Coefficient comparison

display(comparison)
model parameter bayespecon_posterior_mean spreg_estimate difference
0 SAR CONSTANT 38.029925 37.268135 0.761791
1 SAR CRIME -0.452607 -0.451020 -0.001588
2 SAR INC 0.553765 0.563156 -0.009391
3 SDEM CONSTANT 31.767462 29.460538 2.306923
4 SDEM CRIME -0.583475 -0.575430 -0.008044
5 SDEM INC 0.823601 0.820920 0.002682
6 SDEM W_CRIME 0.250069 0.300693 -0.050624
7 SDEM W_INC 0.468414 0.478086 -0.009672
8 SDEM lambda 0.435167 0.358330 0.076837
9 SDM CONSTANT 23.536444 17.045361 6.491083
10 SDM CRIME -0.604761 -0.608430 0.003669
11 SDM INC 0.759630 0.803686 -0.044056
12 SDM W_CRIME 0.396576 0.475451 -0.078876
13 SDM W_INC -0.072949 0.042213 -0.115162
14 SEM CONSTANT 47.545280 48.008252 -0.462971
15 SEM CRIME -0.556544 -0.559458 0.002914
16 SEM INC 0.744724 0.711532 0.033192
17 SEM lambda 0.422006 0.390499 0.031508
18 SLX CONSTANT 31.174816 27.727885 3.446932
19 SLX CRIME -0.586536 -0.590675 0.004139
20 SLX INC 0.712946 0.742442 -0.029496
21 SLX W_CRIME 0.342662 0.390156 -0.047494
22 SLX W_INC 0.385933 0.486179 -0.100246

Direct/Indirect/Total effects comparison

display(spatial_effects_comparison)
model feature direct_bayespecon indirect_bayespecon total_bayespecon direct_spreg indirect_spreg total_spreg direct_difference indirect_difference total_difference
0 SLX INC 0.712946 0.385933 1.098879 0.742442 0.486179 1.228621 -0.029496 -0.100246 -0.129742
1 SLX CRIME -0.586536 0.342662 -0.243874 -0.590675 0.390156 -0.200519 0.004139 -0.047494 -0.043355
2 SAR INC 0.565918 0.171577 0.737495 0.563156 0.168814 0.731970 0.002762 0.002763 0.005525
3 SAR CRIME -0.463210 -0.147184 -0.610394 -0.451020 -0.135200 -0.586219 -0.012190 -0.011985 -0.024175
4 SEM INC 0.744724 0.000000 0.744724 0.711532 0.000000 0.711532 0.033192 0.000000 0.033192
5 SEM CRIME -0.556544 0.000000 -0.556544 -0.559458 0.000000 -0.559458 0.002914 0.000000 0.002914
6 SDM INC 0.787065 0.314866 1.101930 0.803686 0.523510 1.327196 -0.016621 -0.208645 -0.225266
7 SDM CRIME -0.591440 0.257530 -0.333910 -0.608430 0.399790 -0.208640 0.016990 -0.142260 -0.125270
8 SDEM INC 0.823601 0.468414 1.292015 0.820920 0.478086 1.299005 0.002682 -0.009672 -0.006990
9 SDEM CRIME -0.583475 0.250069 -0.333406 -0.575430 0.300693 -0.274737 -0.008044 -0.050624 -0.058669

bayespecon uses Bayesian inference while spreg reports frequentist point estimates, so exact equality is not expected. The coefficient and effects tables are intended to verify directional and numerical agreement under matched model formulas with HOVAL as the dependent variable.
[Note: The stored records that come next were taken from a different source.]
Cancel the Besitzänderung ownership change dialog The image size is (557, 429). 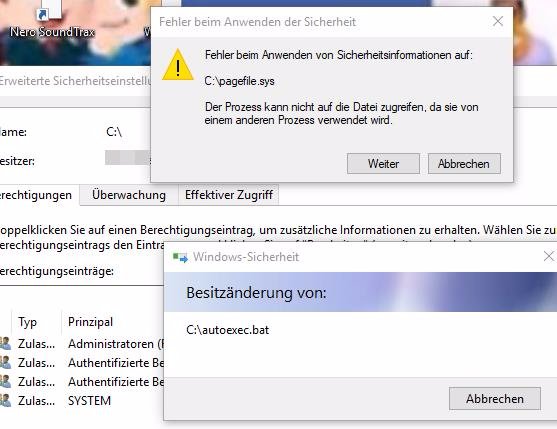click(x=495, y=399)
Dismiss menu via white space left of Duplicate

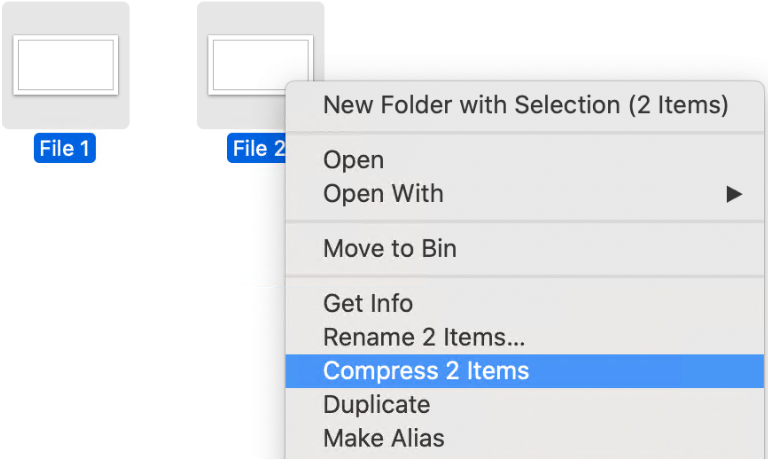tap(150, 405)
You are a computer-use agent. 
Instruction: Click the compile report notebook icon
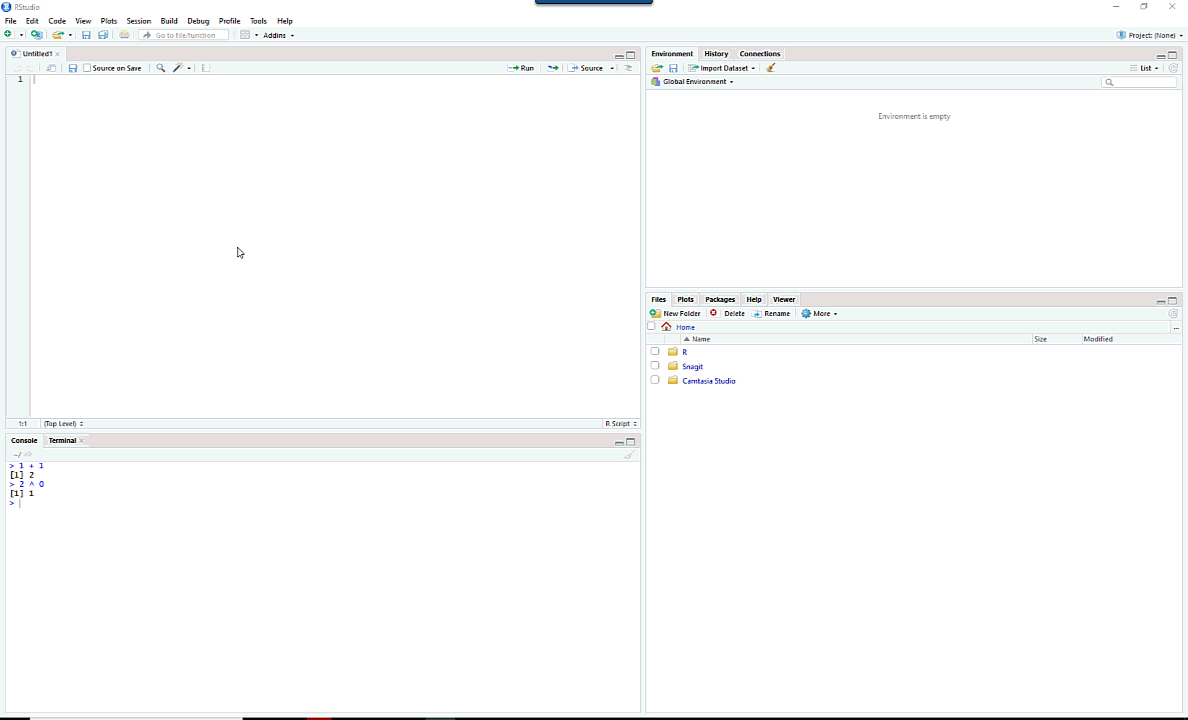coord(206,68)
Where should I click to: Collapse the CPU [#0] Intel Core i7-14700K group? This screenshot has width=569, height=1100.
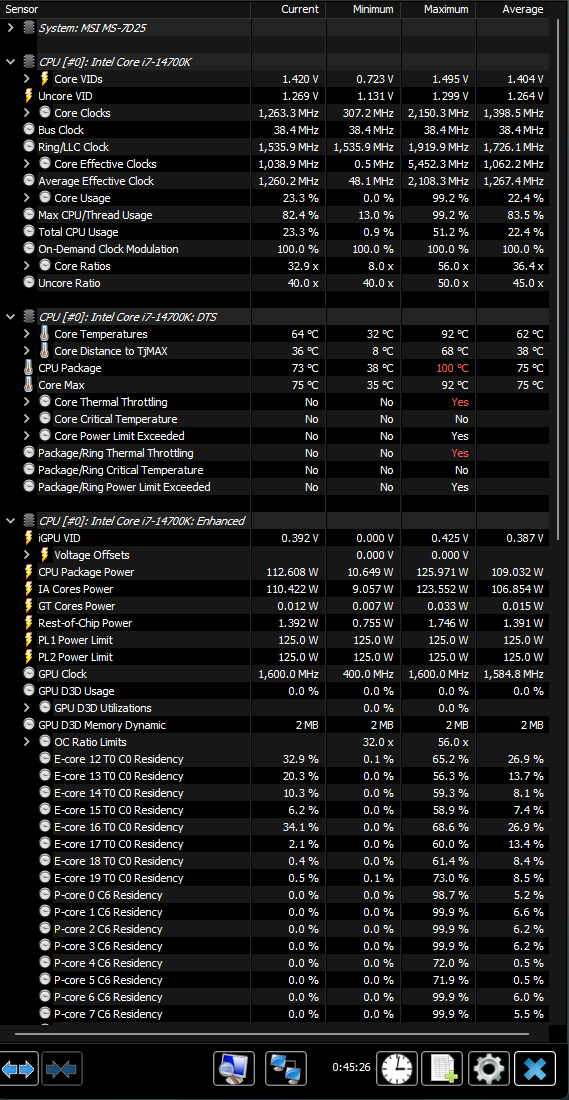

For effects, this notebook now uses spreg’s own spatial-impact utilities: spreg.sputils.spmultiplier and spreg.sputils._sp_effects. SEM is the one exception, since it has no spatial multiplier on the systematic component and therefore uses direct = coefficient, indirect = 0, total = coefficient.

Note on intercept exclusion: bayespecon excludes the intercept from spatial effects for all model types, since the intercept has no meaningful spatial impact interpretation. This is consistent with spreg’s _sp_effects, which also excludes the constant (CONSTANT) from its impact calculations.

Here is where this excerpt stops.